If i were to go with just one species it would be the Rasbora. I just think that mixing them with Neons would make a nice contrast.
I would not try Cardinals because i have had bad experiences with them in the past. I have never tries Neons but i hear that they are hardier than Cardinals.

I will have a Siamese Algae Eater, a breeding pair or Bristlenose and maybe some Cories OR Loaches, have not decided yet.

I never kept shrimp and know absolutely nothing about them.


----------



## xalow (May 10, 2007)

I think the mix would look more pleasing.

I have had better success with neon tetras while having them in a tank that contains some driftwood in it. Right now I have a 29 gallon set up with about 6 rhasboras and two neon tetras and I feel that they compliment one another very well (though I prefer the gold tetras in the tank to the rhasboras). I have never kept cardinals since around where I live they cost about three times as much as neons.


----------



## dwarfpike (Jan 22, 2008)

I think the copper of the harley's would go well with the red/blue of a neon or cardinal, but I personally prefer the look of one large school unless the tank is huge. If it were a 6' tank, I might go two schools, but anything less I only go one school. Looks more impressive IMO. And harley's I think are one of the prettiest fish there are, their copper coloring is very unique.


----------



## alicem (Jul 26, 2007)

I also vote for a large shoal of harliquen rasboras.
Add a group of 6 or so, cory cats for activity on the bottom and to clean up the left over food.
Put a BN _after_ your algae grows in.
I've never had shrimp, but they sound very interesting... 
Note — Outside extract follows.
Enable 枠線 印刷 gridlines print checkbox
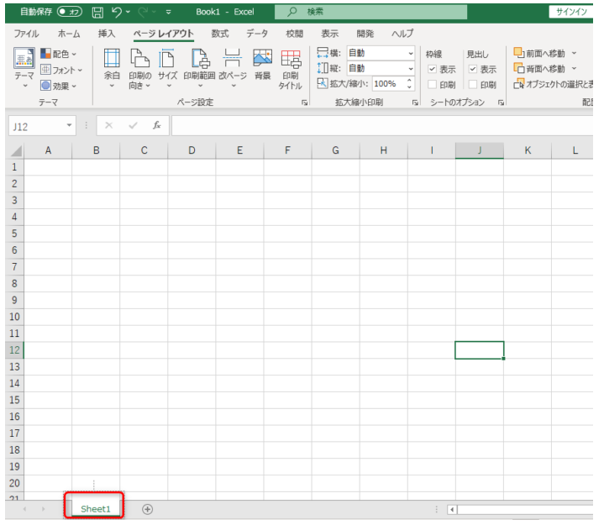Viewport: 604px width, 525px height. pyautogui.click(x=432, y=84)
I agree, post picts. when you get it setup.
opcorn:


----------



## Mudkicker (Apr 2, 2003)

alicem said:


> I also vote for a large shoal of harliquen rasboras.
> Add a group of 6 or so, cory cats for activity on the bottom and to clean up the left over food.
> Put a BN _after_ your algae grows in.
> I've never had shrimp, but they sound very interesting...
> ...


Not sure if i would go with Corys or Loaches


----------



## alicem (Jul 26, 2007)

Sure, it's your tank so your call. :thumb: 
I suggested the corys because I've read that some loaches, like kuhli loaches (not clowns) tend to hide under the substrate and you don't see them much...
Uh...
You weren't thinking of clown loach, were you? 
Mine munch holes in my plants... :roll: plus 33g is too small for clowns...


----------



## Mudkicker (Apr 2, 2003)

alicem said:


> Sure, it's your tank so your call. :thumb:
> I suggested the corys because I've read that some loaches, like kuhli loaches (not clowns) tend to hide under the substrate and you don't see them much...
> Uh...
> You weren't thinking of clown loach, were you?
> Mine munch holes in my plants... :roll: plus 33g is too small for clowns...


actually no, i was thinking of some smaller species of loach, not sure which though. clowns get way too big for the set up that i am going for.


----------